In observing these characters’ whimsically wayward lives, their indecision over work and frequent skipping between living situations (their apartments range across Manhattan and Brooklyn), Baumbach captures the current young-NYC-boho milieu with an exactitude that’s almost anthropological and a lyricism that’s both droll and engaging. (As he no doubt could tell you, the combination recalls Godard’s “Masculine/Feminine.”) The pleasing effect here is owed not only to the flavorful, understated precision of the film’s writing and direction, including the poised restraint of Sam Levy’s exemplary b&w lensing, but also to the exceptional work of supporting players Sumner, Driver and Zegen, who all qualify as up-and-coming actors to watch.
It’s partly due to these assets that the film’s first half proves notably stronger than the second. Once Lev and Benji are left behind, and Sofie moves to Japan with her Goldman Sachs sweetie, Frances simply drifts. She goes to Sacramento to visit the folks for Christmas. She trips off to Paris for the weekend, but misses the friend she went to see. She returns to Vassar where she pours wine for visiting bigwigs, a dancer reduced to the status of unpaid servant. As with the film’s earlier segments, these scenes are ably staged and benefit from Gerwig’s smart, appealing performance, but they add nothing either to the story or the character. When Frances is doing nothing but drifting aimlessly, it’s hard to escape the feeling that the film is doing the same — right up to its contrived and hard-to-credit penultimate scene, where the desultory suddenly becomes upbeat.
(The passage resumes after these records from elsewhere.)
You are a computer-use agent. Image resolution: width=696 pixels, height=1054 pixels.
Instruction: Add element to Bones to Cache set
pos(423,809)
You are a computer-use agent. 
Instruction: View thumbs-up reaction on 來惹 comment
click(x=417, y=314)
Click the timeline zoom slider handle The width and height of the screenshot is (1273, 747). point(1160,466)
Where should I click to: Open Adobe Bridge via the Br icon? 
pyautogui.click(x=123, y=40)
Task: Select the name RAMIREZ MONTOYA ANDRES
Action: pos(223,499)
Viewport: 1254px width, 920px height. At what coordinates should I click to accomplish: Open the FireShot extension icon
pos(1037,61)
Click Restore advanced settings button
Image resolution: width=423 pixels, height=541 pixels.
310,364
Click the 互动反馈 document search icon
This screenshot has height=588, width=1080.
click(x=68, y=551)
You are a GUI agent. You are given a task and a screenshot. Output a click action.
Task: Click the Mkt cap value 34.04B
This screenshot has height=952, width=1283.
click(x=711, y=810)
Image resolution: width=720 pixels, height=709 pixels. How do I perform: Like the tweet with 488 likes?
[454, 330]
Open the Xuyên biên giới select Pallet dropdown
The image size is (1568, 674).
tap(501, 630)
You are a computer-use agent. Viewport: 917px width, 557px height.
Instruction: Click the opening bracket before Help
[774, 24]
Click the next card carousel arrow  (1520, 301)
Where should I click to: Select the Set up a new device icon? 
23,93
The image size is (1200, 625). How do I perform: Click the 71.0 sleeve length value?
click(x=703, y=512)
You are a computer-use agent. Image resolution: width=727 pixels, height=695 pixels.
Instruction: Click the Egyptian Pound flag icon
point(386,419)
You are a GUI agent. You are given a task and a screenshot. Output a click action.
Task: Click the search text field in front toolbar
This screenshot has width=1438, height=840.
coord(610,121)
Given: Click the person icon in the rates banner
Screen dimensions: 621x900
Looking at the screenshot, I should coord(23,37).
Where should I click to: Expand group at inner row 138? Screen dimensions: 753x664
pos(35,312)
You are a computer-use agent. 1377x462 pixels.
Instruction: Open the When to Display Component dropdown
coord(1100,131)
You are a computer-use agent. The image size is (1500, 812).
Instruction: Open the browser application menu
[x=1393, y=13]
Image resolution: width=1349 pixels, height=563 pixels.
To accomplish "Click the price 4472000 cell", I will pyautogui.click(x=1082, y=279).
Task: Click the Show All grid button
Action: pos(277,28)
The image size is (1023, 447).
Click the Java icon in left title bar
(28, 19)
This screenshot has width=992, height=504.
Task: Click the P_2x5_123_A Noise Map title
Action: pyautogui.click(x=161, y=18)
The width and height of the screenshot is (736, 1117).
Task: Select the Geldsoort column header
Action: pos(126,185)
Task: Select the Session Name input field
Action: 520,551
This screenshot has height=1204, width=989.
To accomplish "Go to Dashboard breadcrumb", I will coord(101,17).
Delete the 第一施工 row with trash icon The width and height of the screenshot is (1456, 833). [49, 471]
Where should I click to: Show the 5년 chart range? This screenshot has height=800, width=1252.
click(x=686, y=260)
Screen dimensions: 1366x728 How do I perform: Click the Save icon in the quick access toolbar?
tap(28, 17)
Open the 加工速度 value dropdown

Ultimately it’s tempting to file “Frances Ha” under “pretty good, but could be a lot better if it tried.” In that sense, it provides an unfortunate correlative for the continuing career trajectory of Baumbach, a perennial underachiever. By any reckoning he owes a lot to privilege: the right upbringing in the right place with the right parents (a cinephile professor and a film critic), the right schools, right connections and right friends, even the right producer (Scott Rudin). Having all of these advantages, however, has not stimulated in him any noticeable drive to demonstrate that his talent surmounts them. Rather, it has left him able to make watchable films, but not challenged to make great ones.
It’s perhaps noteworthy that the archetypal Baumbach protagonist seems to be trying to escape a state of arrested development, one that hints rather unsubtly at autobiographical roots. “The Squid and the Whale,” his most acclaimed and successful film, rehearsed the trauma of his parents’ divorce. His last feature, “Greenberg,” is my favorite of his films, in part because it suggests the start of a way out both tantalizing stasis and the threat of regression. Its main character (memorably played by Ben Stiller) is a failed rock musician who’s been getting nowhere for too long and moves to L.A. in search of a new beginning. However awkwardly, he finds just that. We can only wish the same for Noah Baumbach: a path into a form of filmmaking that is truly his own, rather than being bound by the tastes and limitations of his parents’ cinematic heroes.